Vladamir Putin with general Sergei Shoigu

La tentative de coup d’État affaiblit l’emprise de Poutine

L’État russe répressif et impérialiste est maintenant gravement fracturé

Il y a deux ans et demi, l’extrême droite s’emparait du Capitole des États-Unis, la première puissance nucléaire du monde. Maintenant, il y a eu une tentative de coup d’État dans le second.

Il y a beaucoup de choses que nous ignorons sur la « Marche pour la justice » avortée d’Evgueni Prigojine sur Moscou. Mais certaines choses sont claires. Surtout, les appareils répressifs au cœur de l’État russe sont désormais gravement fracturés.

Le passé de Prigozhin – vendeur de hot-dogs à Saint-Pétersbourg et petit criminel qui a utilisé son rôle de traiteur de Poutine pour devenir acteur – souligne la nature personnalisée du régime russe. Mais son groupe de mercenaires Wagner est devenu un instrument important du pouvoir de l’État. Il a été formé sous la supervision du GRU, le renseignement militaire russe. Elle a agi comme un moyen de protection du pouvoir qui était « déniable » car c’est une entreprise privée.

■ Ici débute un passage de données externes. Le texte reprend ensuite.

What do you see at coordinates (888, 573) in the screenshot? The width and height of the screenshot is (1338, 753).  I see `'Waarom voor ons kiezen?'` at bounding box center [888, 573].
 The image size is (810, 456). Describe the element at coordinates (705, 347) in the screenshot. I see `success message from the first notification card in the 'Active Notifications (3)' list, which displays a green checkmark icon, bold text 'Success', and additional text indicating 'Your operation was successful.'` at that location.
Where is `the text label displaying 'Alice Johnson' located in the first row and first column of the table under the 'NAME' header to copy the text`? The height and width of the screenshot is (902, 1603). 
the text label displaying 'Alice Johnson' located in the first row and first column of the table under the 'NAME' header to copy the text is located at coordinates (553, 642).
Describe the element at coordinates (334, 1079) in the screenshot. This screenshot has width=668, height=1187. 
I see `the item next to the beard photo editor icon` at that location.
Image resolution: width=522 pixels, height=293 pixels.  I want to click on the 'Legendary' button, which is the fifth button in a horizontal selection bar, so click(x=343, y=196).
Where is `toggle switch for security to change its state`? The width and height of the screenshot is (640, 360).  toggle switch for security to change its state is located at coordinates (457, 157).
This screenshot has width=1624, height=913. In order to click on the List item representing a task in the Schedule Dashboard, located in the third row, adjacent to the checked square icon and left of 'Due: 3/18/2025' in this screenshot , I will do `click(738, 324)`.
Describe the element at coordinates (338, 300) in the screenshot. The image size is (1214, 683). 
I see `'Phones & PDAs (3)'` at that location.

Actif pour la première fois lors de la prise de la Crimée par la Russie en 2014, Wagner a également été utilisé par Vladimir Poutine dans son intervention dans la guerre civile syrienne. Il a acquis une réputation d’extrême brutalité. Plus récemment, Wagner a été au cœur de l’expansion néocoloniale de Moscou en Afrique, soutenant des gouvernements faibles et saisissant des ressources.

Cela a été particulièrement efficace en Afrique du Nord et de l’Ouest. Selon le journal Financial Times, « le sentiment anti-français a atteint son point d’ébullition dans plusieurs anciennes colonies françaises, où ses interventions militaires se sont retournées contre lui et où ses diplomates et ses entreprises sont accusés d’ingérence néocoloniale ».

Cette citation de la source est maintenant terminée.